Tuesday, February 12, 2008 By Aaron Brown
Minn. lawmakers plan to burst out of session starting gate
By MARTIGA LOHN and BRIAN BAKST
The Associated Press
ST. PAUL -- Big-ticket items like a long-range transportation spending plan and $1 billion worth of state building projects will get early and prominent billing as the Minnesota Legislature opens its 2008 session.
The Democrats in charge of the Legislature left no doubt about the pace of the session as they promised to rush through those two priority bills and a ballot measure asking voters to raise the sales tax and dedicate the proceeds to environment and arts programs. Final votes on the ballot measure are expected this week.
"Members are fired up and ready to go to produce a really fast, efficient and effective session," House Speaker Margaret Anderson Kelliher, DFL-Minneapolis, said Monday.
Legislative leaders promised to unveil a transportation plan Tuesday that would raise the gas tax for roads and add a metropolitan sales tax for mass transit.
Senate Transportation Committee Chairman Steve Murphy, DFL-Red Wing, said the bill includes a permanent but phased-in 5-cent increase in the gas tax with allowances to temporarily raise it 2.5 cents more if road construction debt exceeds a certain level.
The bill would put at least $11 billion into transportation over the next decade. Murphy hopes to have the bill on Gov. Tim Pawlenty's desk before March, and if it runs into a veto, override the Republican governor by Easter.
Hints of the fierce partisanship that left a bitter aftertaste to the 2007 session appeared on Monday, even as leaders of both parties talked about mending the state's tattered economy. The stakes are even higher this year as a budget deficit deepens and the state recovers from the deadly Interstate 35W bridge collapse.

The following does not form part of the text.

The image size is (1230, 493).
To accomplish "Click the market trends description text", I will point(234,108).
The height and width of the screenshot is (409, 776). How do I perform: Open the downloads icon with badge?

Kelliher and DFL Senate Majority Leader Larry Pogemiller lamented that the state was lagging its peers in academic research spending, job growth and other economic indicators, with Pogemiller saying Minnesota appears "to be on a march to mediocrity."
Republicans, including Pawlenty's administration, countered that Democrats were offering the wrong recipe for the state's woes.
Pawlenty spokesman Brian McClung noted that two of the first three bills the Legislature plans to pass rely on tax increases.
"Our concern is that when Democrats talk about jump-starting, they're going to attach the jumper cables to your wallet," McClung said. "This is not the direction we should be heading in when we have a tough economy."
Still, Pawlenty is open to a nickel per gallon increase in the current 20-cent gas tax if it is offset by a tax decrease elsewhere, McClung said.
And Pawlenty doesn't have a say on the environment and arts constitutional amendment, which will appear on the ballot if both the House and Senate give it majority votes. The sales tax would rise 3/8ths of 1 percent, with four of every five new dollars going to water cleanup, wildlife habitat protection and park upkeep.